Please reproduce the entries that follow without a single difference.
Supplied data section start
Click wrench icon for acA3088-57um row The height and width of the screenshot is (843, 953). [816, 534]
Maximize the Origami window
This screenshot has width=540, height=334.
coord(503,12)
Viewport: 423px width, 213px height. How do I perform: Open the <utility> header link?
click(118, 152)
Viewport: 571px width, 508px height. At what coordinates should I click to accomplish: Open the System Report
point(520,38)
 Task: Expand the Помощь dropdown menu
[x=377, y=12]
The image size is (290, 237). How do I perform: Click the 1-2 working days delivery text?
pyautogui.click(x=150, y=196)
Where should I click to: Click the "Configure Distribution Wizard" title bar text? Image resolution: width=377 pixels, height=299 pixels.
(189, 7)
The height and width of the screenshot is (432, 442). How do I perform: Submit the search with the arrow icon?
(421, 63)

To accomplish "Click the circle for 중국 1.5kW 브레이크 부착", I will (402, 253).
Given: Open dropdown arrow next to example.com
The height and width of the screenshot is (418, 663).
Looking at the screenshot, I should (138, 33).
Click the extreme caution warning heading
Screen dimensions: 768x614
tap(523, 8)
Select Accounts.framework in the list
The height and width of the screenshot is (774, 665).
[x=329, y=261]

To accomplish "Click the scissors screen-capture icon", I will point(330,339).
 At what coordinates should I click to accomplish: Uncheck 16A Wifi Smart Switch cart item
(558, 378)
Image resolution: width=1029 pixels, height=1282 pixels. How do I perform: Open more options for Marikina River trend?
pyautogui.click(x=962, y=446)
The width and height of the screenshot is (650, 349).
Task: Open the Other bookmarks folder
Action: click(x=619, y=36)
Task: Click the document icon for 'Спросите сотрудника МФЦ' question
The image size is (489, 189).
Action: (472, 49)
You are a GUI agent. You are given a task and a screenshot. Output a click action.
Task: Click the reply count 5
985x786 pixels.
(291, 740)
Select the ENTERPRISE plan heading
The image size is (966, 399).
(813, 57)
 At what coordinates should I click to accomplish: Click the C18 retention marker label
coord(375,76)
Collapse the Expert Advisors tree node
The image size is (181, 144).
Supplied data section end
**Your solution:**
Click wrench icon for acA3088-57um row The height and width of the screenshot is (843, 953). [816, 534]
Maximize the Origami window
This screenshot has width=540, height=334.
coord(503,12)
Viewport: 423px width, 213px height. How do I perform: Open the <utility> header link?
click(118, 152)
Viewport: 571px width, 508px height. At what coordinates should I click to accomplish: Open the System Report
point(520,38)
 Task: Expand the Помощь dropdown menu
[x=377, y=12]
The image size is (290, 237). How do I perform: Click the 1-2 working days delivery text?
pyautogui.click(x=150, y=196)
Where should I click to: Click the "Configure Distribution Wizard" title bar text? Image resolution: width=377 pixels, height=299 pixels.
(189, 7)
The height and width of the screenshot is (432, 442). How do I perform: Submit the search with the arrow icon?
(421, 63)

To accomplish "Click the circle for 중국 1.5kW 브레이크 부착", I will (402, 253).
Given: Open dropdown arrow next to example.com
The height and width of the screenshot is (418, 663).
Looking at the screenshot, I should (138, 33).
Click the extreme caution warning heading
Screen dimensions: 768x614
tap(523, 8)
Select Accounts.framework in the list
The height and width of the screenshot is (774, 665).
[x=329, y=261]

To accomplish "Click the scissors screen-capture icon", I will point(330,339).
 At what coordinates should I click to accomplish: Uncheck 16A Wifi Smart Switch cart item
(558, 378)
Image resolution: width=1029 pixels, height=1282 pixels. How do I perform: Open more options for Marikina River trend?
pyautogui.click(x=962, y=446)
The width and height of the screenshot is (650, 349).
Task: Open the Other bookmarks folder
Action: click(x=619, y=36)
Task: Click the document icon for 'Спросите сотрудника МФЦ' question
The image size is (489, 189).
Action: (472, 49)
You are a GUI agent. You are given a task and a screenshot. Output a click action.
Task: Click the reply count 5
985x786 pixels.
(291, 740)
Select the ENTERPRISE plan heading
The image size is (966, 399).
(813, 57)
 At what coordinates should I click to accomplish: Click the C18 retention marker label
coord(375,76)
Collapse the Expert Advisors tree node
The image size is (181, 144).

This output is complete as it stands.